> Records provided

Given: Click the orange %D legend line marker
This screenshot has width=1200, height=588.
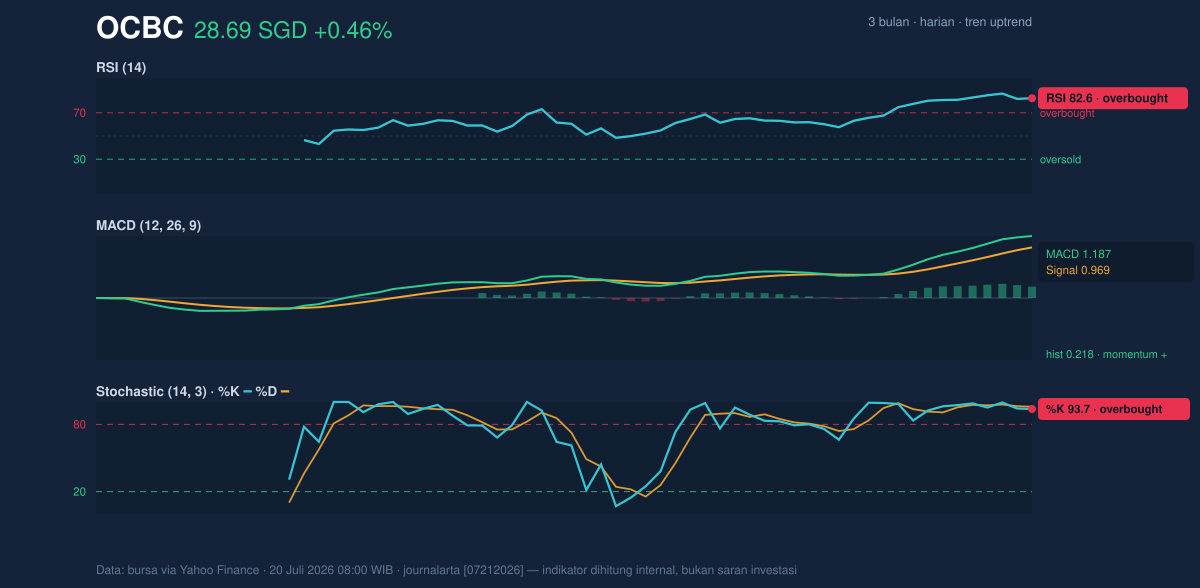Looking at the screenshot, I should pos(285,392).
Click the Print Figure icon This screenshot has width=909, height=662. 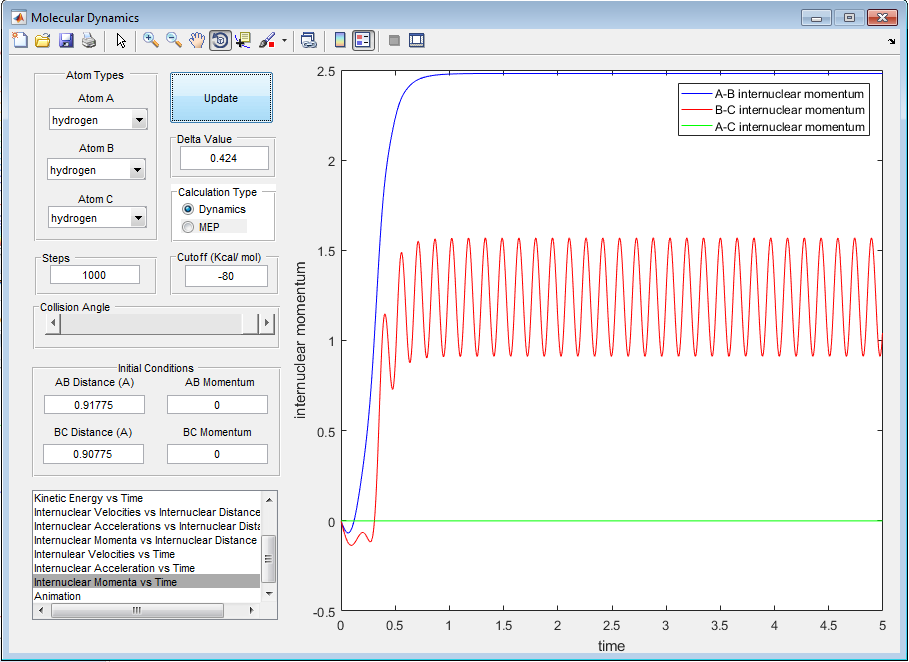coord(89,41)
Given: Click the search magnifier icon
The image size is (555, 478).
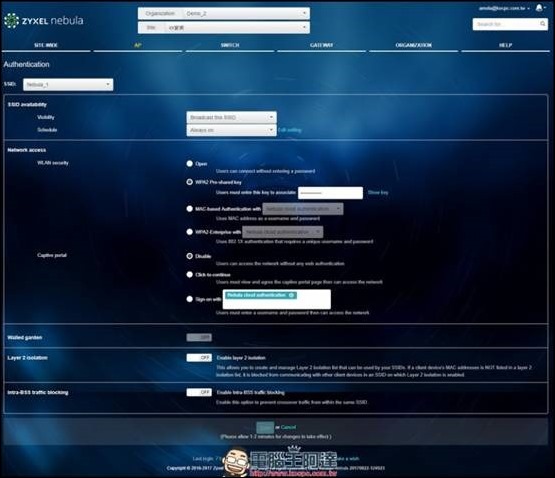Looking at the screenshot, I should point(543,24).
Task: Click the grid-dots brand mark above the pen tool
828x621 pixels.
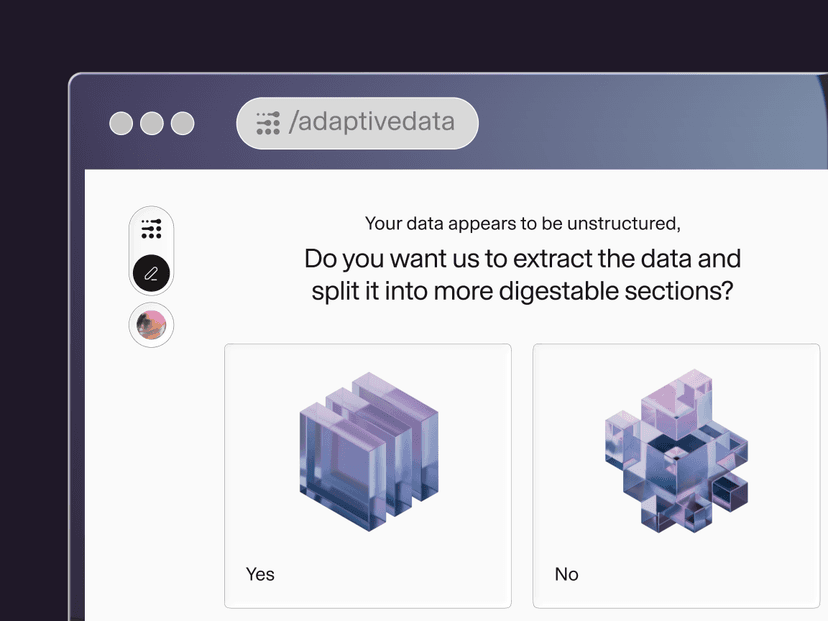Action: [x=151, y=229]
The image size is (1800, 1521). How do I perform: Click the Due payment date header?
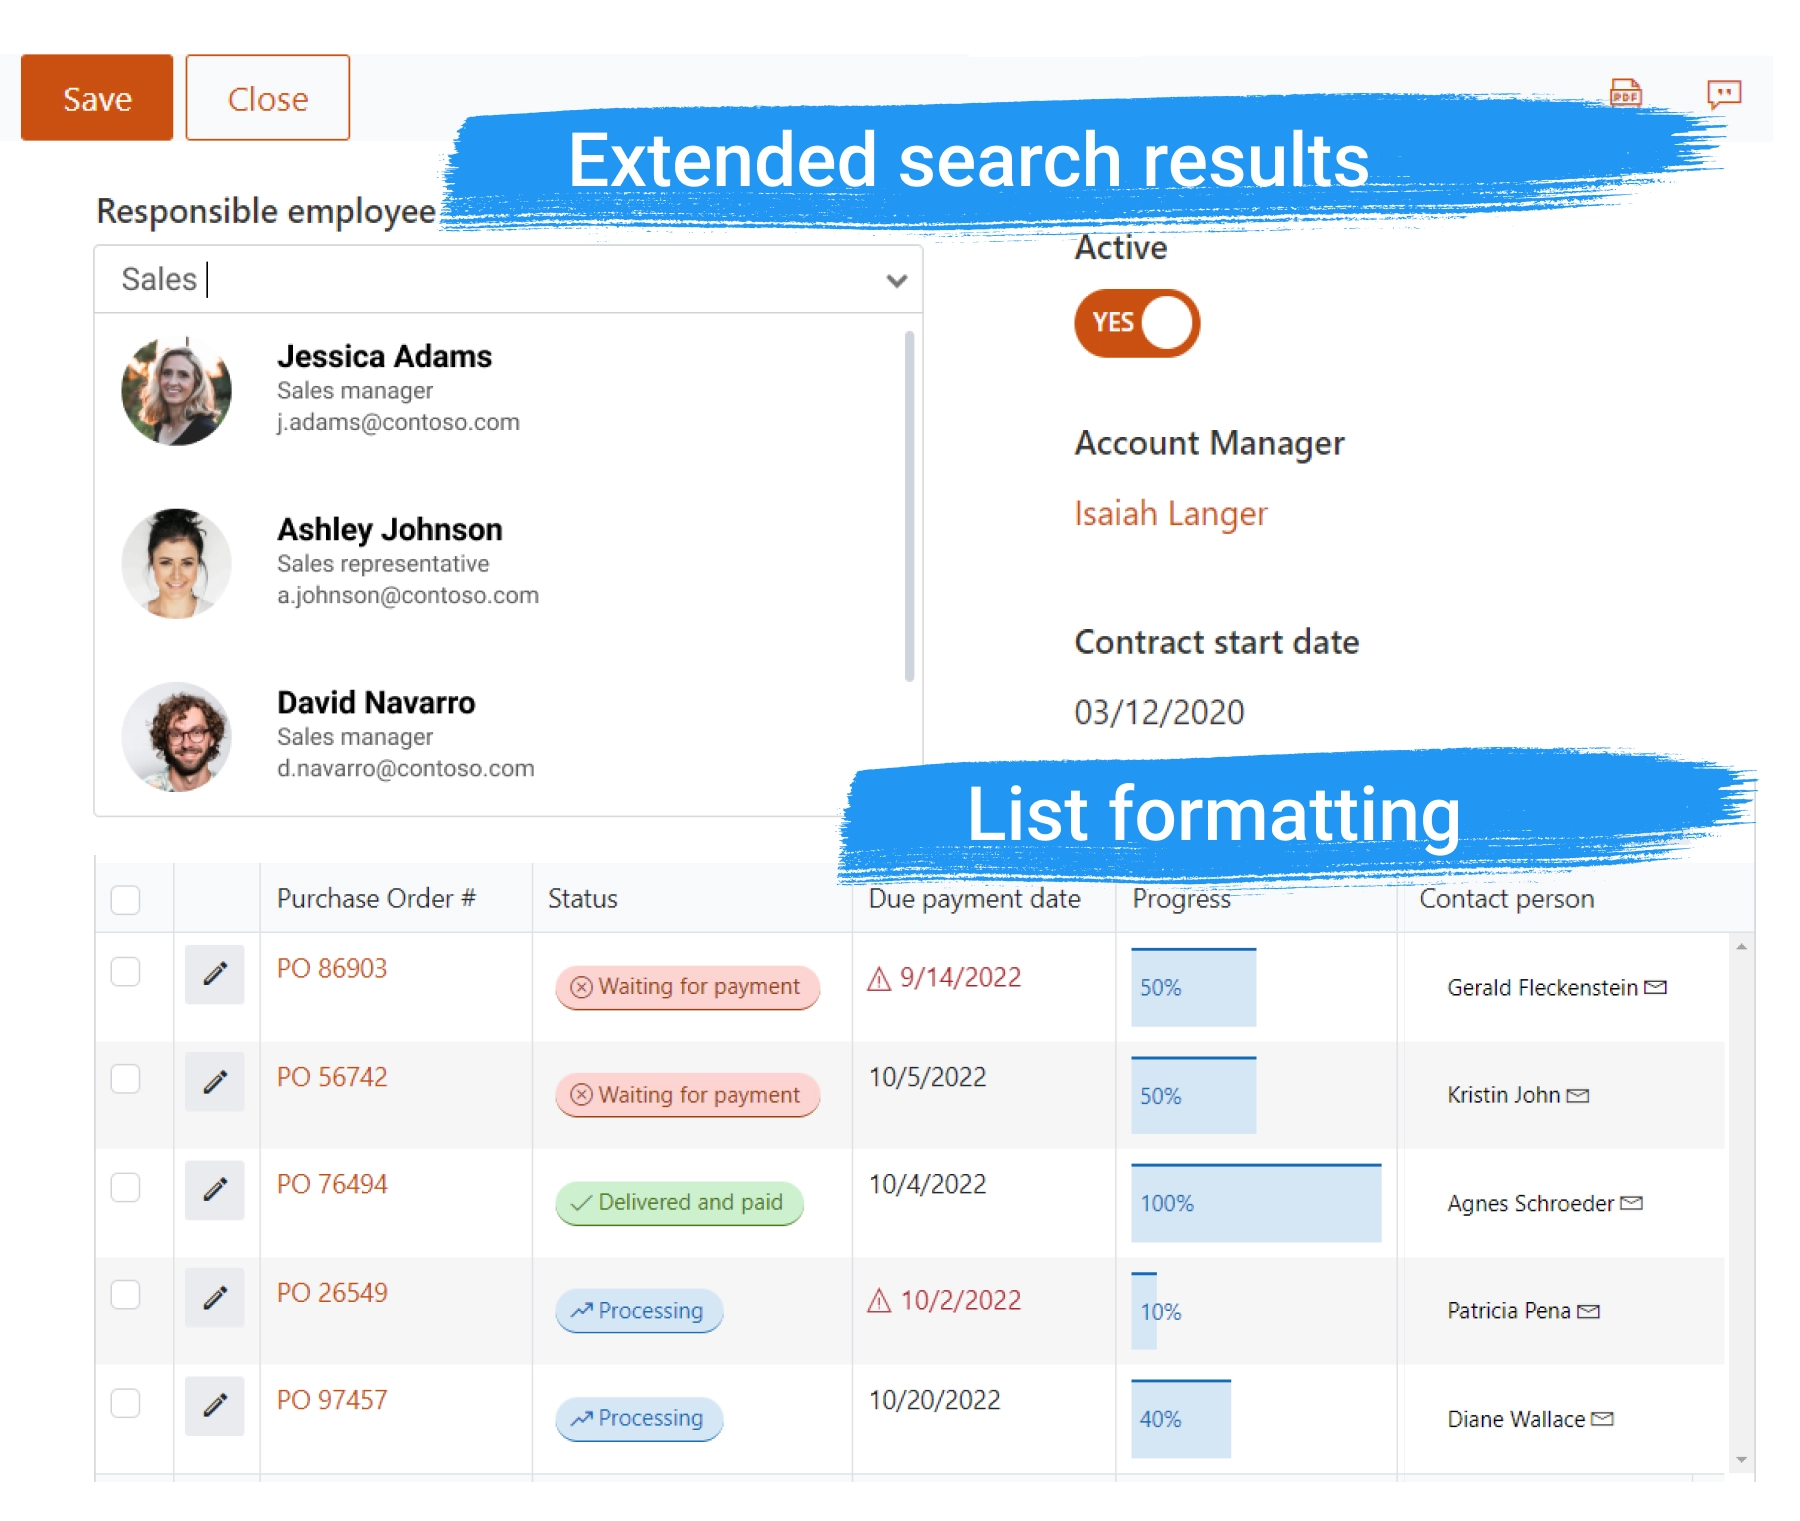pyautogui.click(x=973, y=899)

--

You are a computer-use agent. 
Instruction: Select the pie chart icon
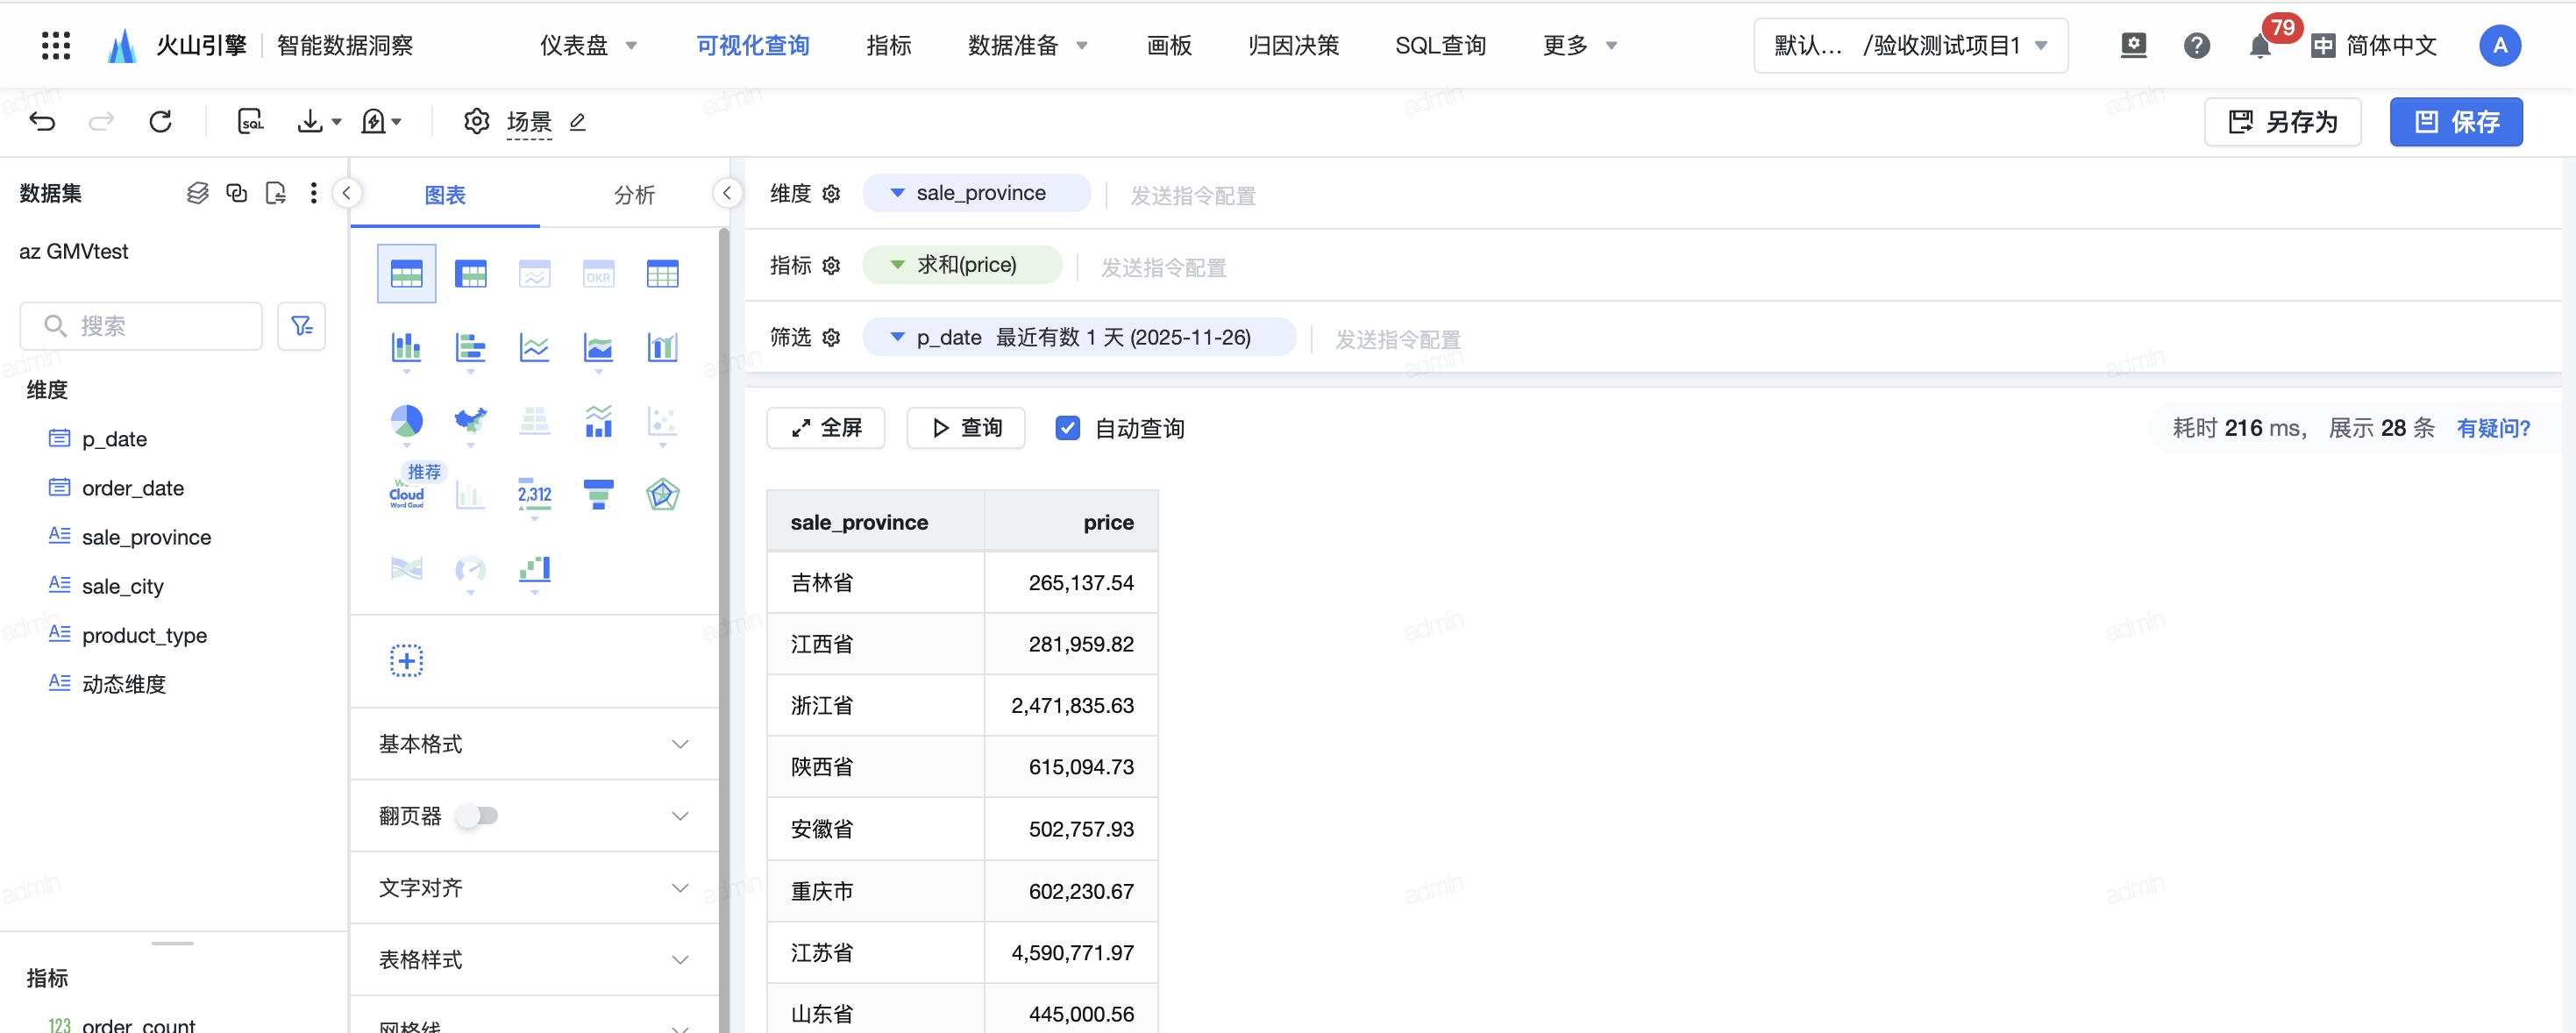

> Instructions to follow
Count the lines in the data above that contain the string "image", treating uppercase and lowercase as different. Reply with the number alone.

> Solved problem
2